- [What the exercise asks]: After counting the lines below that contain "will", reply with that number alone.

- [Data listing]:
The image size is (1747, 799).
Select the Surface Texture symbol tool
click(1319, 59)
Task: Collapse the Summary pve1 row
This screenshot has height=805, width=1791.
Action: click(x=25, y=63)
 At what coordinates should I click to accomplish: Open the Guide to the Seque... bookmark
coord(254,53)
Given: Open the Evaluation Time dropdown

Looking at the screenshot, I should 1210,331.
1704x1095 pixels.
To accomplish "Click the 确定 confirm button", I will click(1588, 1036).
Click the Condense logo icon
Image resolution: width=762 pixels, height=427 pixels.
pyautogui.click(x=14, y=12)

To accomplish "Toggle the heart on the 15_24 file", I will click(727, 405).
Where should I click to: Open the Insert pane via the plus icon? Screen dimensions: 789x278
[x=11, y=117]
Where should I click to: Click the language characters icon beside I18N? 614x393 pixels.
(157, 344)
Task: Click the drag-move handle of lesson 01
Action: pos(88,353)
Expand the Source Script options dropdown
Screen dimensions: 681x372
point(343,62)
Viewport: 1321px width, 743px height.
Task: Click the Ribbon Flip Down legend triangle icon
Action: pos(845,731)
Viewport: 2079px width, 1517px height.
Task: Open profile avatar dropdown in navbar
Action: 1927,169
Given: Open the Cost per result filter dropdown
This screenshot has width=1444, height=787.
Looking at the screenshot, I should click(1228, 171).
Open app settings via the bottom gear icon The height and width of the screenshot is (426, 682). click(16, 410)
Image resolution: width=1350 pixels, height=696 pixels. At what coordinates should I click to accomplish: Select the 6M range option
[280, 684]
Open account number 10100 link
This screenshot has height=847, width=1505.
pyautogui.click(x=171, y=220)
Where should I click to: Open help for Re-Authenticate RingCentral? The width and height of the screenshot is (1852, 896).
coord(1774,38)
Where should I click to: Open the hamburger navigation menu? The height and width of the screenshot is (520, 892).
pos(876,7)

- [Answer to this problem]: 2